Data entries
----------

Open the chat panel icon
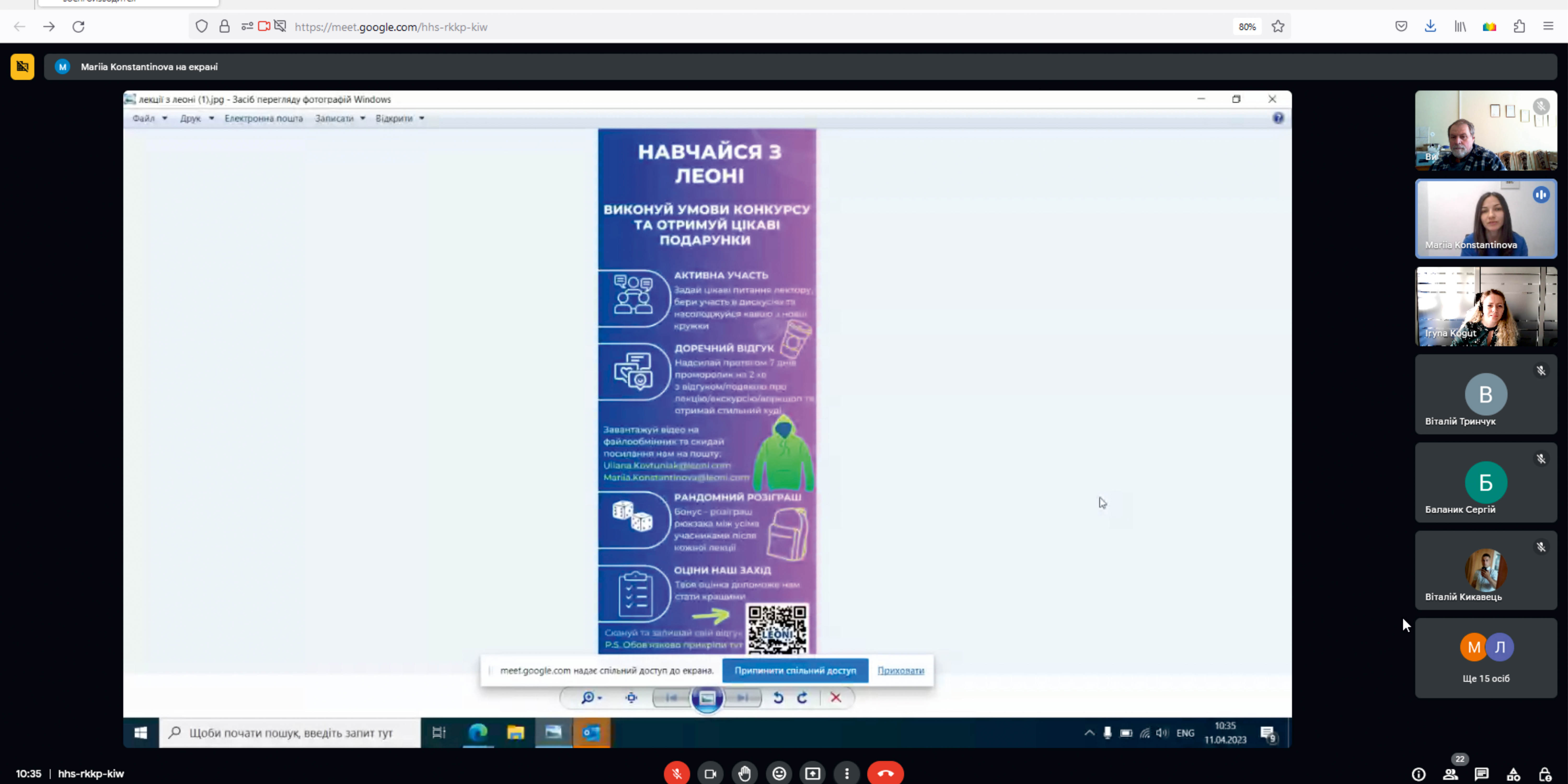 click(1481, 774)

----------

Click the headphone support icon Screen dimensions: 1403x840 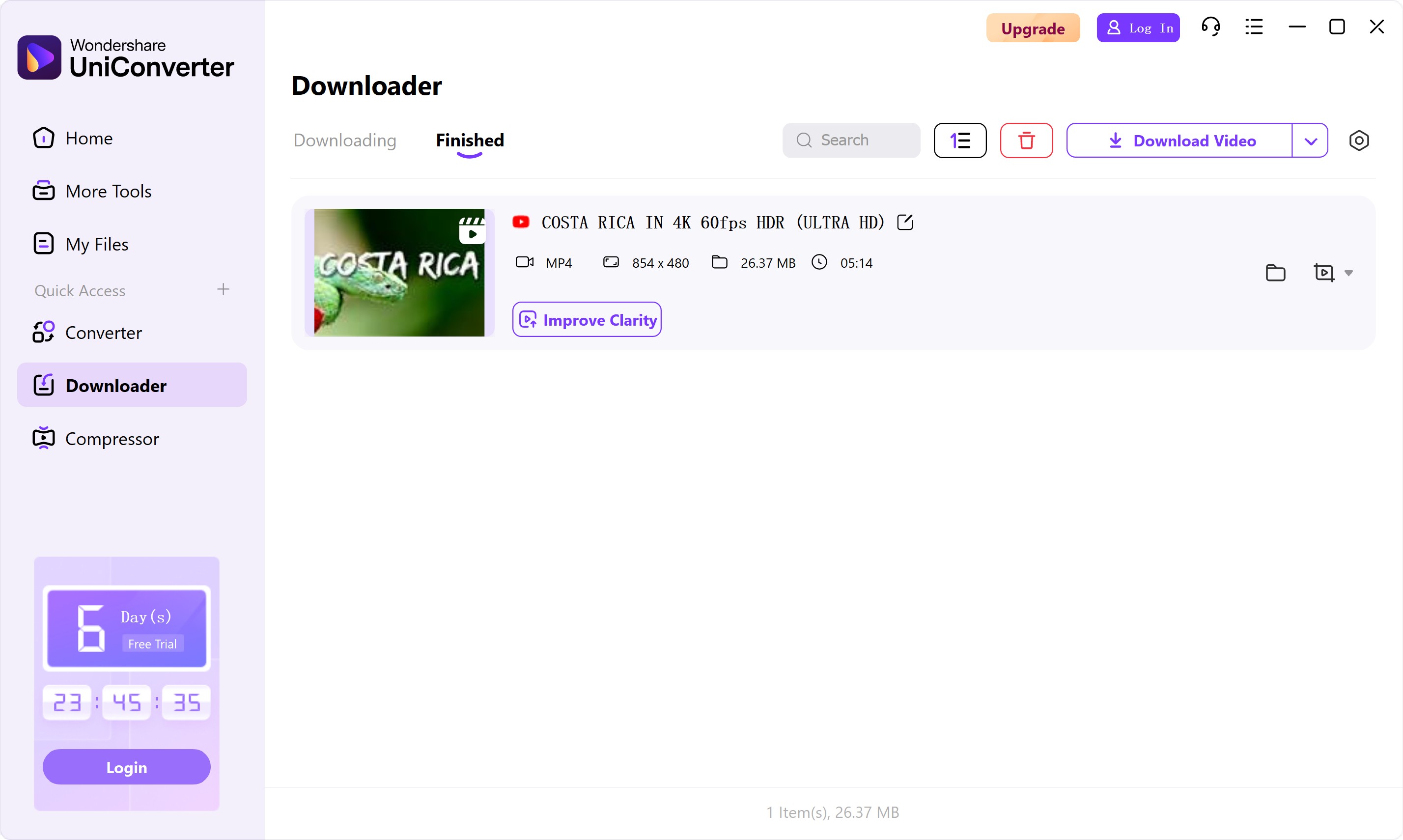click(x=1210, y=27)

----------

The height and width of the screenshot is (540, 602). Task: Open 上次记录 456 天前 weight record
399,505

----------

What is required
List every line in the listing above that contains the word "Open".

Correct result
Open the chat panel icon
The height and width of the screenshot is (540, 602). Task: Open 上次记录 456 天前 weight record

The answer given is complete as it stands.